» **REQUIREMENT**: Write out the lines from the one with "This screenshot has height=768, width=1024." to the one with "pyautogui.click(x=526, y=93)", changing "Lasso" to "Magic Wand" and leaving everything else as it is.

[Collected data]

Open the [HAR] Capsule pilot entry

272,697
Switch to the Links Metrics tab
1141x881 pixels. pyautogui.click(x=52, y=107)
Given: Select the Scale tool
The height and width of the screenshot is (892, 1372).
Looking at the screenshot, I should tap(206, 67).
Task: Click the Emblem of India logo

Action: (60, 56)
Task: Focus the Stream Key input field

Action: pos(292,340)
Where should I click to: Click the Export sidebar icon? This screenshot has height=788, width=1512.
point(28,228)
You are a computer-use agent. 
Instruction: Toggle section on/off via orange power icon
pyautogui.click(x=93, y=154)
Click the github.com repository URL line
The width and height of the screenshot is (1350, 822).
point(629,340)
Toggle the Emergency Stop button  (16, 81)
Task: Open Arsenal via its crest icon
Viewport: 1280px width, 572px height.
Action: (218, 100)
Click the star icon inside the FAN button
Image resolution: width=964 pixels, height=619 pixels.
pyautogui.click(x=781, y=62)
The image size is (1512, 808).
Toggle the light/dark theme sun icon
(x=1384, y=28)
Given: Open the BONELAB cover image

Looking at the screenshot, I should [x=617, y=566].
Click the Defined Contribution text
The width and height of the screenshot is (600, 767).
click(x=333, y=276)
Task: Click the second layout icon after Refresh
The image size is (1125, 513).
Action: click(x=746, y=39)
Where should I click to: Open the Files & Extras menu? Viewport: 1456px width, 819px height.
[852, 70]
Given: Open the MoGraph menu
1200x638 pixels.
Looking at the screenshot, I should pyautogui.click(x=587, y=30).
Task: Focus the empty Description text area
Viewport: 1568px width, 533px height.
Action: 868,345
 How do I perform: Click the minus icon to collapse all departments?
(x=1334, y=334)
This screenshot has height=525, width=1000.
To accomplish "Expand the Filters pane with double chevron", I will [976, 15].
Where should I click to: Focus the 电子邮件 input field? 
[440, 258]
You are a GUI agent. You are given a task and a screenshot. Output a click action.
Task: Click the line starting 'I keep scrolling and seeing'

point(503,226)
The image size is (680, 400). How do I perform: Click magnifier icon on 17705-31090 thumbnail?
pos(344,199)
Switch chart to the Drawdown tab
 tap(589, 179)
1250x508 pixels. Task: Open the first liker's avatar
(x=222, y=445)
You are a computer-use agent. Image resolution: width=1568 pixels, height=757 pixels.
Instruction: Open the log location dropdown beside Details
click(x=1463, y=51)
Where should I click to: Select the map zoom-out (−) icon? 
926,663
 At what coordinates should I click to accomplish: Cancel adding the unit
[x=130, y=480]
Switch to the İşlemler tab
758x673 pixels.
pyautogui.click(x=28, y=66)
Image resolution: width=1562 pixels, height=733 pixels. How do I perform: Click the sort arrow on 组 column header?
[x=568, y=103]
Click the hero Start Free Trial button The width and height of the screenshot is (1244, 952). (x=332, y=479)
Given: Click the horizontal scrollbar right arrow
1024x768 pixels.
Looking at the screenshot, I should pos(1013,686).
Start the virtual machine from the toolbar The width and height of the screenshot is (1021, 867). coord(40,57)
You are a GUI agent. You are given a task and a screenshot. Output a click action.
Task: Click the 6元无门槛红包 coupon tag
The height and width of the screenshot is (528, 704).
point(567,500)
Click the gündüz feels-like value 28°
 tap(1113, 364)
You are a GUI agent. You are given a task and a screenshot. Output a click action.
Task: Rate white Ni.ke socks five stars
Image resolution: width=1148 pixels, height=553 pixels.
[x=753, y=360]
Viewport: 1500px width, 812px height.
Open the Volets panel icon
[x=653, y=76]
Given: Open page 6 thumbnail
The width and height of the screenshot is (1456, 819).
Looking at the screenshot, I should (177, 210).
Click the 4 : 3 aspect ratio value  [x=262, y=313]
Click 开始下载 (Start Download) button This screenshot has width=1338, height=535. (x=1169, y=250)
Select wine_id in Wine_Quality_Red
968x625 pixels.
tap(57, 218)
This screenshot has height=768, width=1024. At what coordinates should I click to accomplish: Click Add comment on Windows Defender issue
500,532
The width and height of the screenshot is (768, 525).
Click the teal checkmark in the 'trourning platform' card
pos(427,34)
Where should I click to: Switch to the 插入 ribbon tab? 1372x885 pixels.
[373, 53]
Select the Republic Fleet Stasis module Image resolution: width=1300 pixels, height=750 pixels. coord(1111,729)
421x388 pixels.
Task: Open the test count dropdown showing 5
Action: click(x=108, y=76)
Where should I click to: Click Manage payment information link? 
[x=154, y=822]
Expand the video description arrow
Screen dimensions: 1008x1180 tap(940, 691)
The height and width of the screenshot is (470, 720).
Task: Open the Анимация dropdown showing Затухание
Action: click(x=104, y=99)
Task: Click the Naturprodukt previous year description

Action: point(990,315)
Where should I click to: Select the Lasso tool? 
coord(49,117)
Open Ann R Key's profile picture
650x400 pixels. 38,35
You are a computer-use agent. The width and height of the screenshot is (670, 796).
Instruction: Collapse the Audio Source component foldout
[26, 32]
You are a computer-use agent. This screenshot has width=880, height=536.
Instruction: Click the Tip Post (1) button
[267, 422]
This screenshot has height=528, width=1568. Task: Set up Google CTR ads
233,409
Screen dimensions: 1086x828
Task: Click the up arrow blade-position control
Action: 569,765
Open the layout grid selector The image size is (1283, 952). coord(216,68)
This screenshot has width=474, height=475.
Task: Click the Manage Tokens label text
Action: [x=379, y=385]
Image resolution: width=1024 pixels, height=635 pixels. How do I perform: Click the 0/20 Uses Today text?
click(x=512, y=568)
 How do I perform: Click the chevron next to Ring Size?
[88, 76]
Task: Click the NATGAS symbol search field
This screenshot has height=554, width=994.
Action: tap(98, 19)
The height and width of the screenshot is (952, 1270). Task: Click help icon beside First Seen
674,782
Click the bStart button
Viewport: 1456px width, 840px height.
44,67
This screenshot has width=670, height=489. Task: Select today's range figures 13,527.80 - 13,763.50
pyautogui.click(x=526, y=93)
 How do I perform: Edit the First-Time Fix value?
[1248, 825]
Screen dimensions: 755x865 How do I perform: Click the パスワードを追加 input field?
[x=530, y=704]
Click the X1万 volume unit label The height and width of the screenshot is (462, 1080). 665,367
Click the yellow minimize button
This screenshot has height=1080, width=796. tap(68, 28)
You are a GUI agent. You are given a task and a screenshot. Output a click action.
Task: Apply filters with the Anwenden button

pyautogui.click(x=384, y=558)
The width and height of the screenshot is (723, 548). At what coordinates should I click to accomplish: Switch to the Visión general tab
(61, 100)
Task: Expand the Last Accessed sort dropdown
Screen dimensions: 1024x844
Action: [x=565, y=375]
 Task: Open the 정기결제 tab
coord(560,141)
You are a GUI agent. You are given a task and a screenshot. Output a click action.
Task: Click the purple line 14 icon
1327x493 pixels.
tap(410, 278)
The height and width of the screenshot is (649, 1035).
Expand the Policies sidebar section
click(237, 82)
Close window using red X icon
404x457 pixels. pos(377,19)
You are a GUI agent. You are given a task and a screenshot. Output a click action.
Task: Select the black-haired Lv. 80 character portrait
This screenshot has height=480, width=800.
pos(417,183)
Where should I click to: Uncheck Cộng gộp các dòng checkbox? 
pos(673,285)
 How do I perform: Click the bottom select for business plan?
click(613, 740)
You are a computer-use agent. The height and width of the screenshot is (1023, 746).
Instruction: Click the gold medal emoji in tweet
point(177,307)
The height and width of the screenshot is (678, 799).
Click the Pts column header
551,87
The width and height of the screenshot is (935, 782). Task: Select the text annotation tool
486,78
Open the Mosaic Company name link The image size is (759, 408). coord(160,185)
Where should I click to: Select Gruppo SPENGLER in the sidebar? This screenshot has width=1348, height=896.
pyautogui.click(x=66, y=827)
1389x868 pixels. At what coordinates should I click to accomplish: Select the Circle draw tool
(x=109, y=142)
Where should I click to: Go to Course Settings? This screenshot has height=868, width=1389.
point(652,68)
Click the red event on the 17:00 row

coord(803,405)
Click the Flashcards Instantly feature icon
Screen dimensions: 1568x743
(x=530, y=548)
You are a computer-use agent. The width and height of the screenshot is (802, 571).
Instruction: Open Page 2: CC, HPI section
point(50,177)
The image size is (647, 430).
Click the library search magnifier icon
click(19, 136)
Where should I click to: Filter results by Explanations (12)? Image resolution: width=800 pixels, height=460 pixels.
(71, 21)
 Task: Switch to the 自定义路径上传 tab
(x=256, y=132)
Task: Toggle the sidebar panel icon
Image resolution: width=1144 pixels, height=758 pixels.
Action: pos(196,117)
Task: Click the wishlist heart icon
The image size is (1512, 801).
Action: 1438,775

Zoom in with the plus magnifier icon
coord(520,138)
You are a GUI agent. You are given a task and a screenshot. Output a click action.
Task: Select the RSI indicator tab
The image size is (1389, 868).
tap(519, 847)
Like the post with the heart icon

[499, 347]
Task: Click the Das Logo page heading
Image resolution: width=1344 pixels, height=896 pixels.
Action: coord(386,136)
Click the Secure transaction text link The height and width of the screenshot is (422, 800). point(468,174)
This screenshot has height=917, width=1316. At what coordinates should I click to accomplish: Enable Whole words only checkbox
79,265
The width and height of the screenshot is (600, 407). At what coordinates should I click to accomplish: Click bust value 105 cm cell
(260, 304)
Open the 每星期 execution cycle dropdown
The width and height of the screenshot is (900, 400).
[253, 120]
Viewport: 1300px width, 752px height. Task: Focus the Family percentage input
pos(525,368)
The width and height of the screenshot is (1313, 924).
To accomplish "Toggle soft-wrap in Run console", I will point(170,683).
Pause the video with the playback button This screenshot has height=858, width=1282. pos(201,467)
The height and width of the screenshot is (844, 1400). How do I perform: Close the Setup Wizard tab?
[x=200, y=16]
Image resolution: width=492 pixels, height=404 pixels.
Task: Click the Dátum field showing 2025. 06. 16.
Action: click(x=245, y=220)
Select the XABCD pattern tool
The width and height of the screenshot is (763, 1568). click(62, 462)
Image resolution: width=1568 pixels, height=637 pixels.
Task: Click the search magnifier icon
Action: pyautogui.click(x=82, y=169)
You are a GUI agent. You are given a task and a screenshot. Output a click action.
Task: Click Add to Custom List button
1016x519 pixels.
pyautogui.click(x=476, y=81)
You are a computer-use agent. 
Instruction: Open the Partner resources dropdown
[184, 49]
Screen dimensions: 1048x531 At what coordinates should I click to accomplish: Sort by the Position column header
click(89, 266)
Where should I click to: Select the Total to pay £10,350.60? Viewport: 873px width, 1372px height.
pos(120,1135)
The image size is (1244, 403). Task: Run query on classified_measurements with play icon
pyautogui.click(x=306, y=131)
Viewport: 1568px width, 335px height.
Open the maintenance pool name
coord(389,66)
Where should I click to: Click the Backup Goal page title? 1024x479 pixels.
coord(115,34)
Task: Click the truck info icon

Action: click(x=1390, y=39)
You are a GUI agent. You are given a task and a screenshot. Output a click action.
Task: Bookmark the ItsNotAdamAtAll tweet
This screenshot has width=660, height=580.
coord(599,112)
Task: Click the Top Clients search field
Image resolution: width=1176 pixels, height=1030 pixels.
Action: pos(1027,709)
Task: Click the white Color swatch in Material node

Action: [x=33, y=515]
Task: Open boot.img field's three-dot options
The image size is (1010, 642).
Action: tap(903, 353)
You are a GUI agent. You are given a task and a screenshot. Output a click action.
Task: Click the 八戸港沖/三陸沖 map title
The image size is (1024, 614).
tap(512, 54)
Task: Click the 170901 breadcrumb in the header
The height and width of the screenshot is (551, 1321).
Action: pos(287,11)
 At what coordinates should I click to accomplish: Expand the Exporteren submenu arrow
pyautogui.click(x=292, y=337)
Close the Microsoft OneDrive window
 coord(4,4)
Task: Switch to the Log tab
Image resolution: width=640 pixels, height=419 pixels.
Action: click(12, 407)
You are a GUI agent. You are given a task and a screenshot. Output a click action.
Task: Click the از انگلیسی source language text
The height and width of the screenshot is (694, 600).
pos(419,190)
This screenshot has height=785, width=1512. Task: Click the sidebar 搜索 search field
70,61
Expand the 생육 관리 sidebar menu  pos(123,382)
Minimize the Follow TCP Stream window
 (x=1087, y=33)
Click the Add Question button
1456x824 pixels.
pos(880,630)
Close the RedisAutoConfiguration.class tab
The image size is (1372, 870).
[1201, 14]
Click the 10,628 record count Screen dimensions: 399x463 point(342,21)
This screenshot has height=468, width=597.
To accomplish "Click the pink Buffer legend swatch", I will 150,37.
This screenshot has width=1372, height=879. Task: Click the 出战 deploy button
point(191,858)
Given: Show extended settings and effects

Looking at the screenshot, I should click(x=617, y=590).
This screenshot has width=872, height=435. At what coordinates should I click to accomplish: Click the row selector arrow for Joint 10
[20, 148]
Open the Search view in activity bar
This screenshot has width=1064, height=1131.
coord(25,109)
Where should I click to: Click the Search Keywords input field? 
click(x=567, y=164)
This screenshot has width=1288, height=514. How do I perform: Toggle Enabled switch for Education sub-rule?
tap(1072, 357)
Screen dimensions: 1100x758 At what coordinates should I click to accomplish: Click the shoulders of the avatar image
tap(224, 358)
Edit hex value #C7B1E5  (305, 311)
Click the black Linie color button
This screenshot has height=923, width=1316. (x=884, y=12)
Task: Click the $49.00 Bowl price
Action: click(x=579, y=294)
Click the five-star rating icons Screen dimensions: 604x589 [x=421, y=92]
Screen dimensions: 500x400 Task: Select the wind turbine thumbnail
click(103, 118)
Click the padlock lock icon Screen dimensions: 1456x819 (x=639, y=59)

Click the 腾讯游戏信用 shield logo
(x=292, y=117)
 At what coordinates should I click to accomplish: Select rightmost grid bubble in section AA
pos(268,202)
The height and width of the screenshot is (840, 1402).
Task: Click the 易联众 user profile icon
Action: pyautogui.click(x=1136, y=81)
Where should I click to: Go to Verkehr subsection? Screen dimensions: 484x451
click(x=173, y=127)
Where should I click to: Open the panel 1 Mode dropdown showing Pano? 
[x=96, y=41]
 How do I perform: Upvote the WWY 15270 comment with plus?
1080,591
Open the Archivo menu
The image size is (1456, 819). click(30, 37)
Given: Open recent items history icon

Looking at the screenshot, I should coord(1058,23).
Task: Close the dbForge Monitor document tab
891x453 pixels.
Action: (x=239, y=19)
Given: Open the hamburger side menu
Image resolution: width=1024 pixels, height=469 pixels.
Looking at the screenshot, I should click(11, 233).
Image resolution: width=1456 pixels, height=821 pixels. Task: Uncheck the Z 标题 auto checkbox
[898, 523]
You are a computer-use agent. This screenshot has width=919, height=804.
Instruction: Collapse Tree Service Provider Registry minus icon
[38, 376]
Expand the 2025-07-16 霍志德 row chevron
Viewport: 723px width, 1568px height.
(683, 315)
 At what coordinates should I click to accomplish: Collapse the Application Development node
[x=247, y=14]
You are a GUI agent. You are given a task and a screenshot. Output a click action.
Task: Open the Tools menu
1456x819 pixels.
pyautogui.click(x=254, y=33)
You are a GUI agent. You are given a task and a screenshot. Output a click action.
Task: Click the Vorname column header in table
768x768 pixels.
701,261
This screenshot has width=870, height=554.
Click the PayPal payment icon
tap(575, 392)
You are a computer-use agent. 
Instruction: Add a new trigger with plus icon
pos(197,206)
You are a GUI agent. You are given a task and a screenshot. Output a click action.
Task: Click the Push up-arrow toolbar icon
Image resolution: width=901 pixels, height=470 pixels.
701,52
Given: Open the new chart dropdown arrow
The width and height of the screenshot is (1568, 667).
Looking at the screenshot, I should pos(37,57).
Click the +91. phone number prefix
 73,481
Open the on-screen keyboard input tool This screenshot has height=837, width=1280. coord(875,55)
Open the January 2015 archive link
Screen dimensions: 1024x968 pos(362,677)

» **EXPECTED ANSWER**:
This screenshot has height=768, width=1024. At what coordinates should I click to accomplish: Click Add comment on Windows Defender issue
500,532
The width and height of the screenshot is (768, 525).
Click the teal checkmark in the 'trourning platform' card
pos(427,34)
Where should I click to: Switch to the 插入 ribbon tab? 1372x885 pixels.
[373, 53]
Select the Republic Fleet Stasis module Image resolution: width=1300 pixels, height=750 pixels. coord(1111,729)
421x388 pixels.
Task: Open the test count dropdown showing 5
Action: click(x=108, y=76)
Where should I click to: Click Manage payment information link? 
[x=154, y=822]
Expand the video description arrow
Screen dimensions: 1008x1180 tap(940, 691)
The height and width of the screenshot is (470, 720).
Task: Open the Анимация dropdown showing Затухание
Action: click(x=104, y=99)
Task: Click the Naturprodukt previous year description

Action: point(990,315)
Where should I click to: Select the Magic Wand tool? 
coord(49,117)
Open Ann R Key's profile picture
650x400 pixels. 38,35
You are a computer-use agent. The width and height of the screenshot is (670, 796).
Instruction: Collapse the Audio Source component foldout
[26, 32]
You are a computer-use agent. This screenshot has width=880, height=536.
Instruction: Click the Tip Post (1) button
[267, 422]
This screenshot has height=528, width=1568. Task: Set up Google CTR ads
233,409
Screen dimensions: 1086x828
Task: Click the up arrow blade-position control
Action: 569,765
Open the layout grid selector The image size is (1283, 952). coord(216,68)
This screenshot has width=474, height=475.
Task: Click the Manage Tokens label text
Action: [x=379, y=385]
Image resolution: width=1024 pixels, height=635 pixels. How do I perform: Click the 0/20 Uses Today text?
click(x=512, y=568)
 How do I perform: Click the chevron next to Ring Size?
[88, 76]
Task: Click the NATGAS symbol search field
This screenshot has height=554, width=994.
Action: tap(98, 19)
The height and width of the screenshot is (952, 1270). Task: Click help icon beside First Seen
674,782
Click the bStart button
Viewport: 1456px width, 840px height.
44,67
This screenshot has width=670, height=489. Task: Select today's range figures 13,527.80 - 13,763.50
pyautogui.click(x=526, y=93)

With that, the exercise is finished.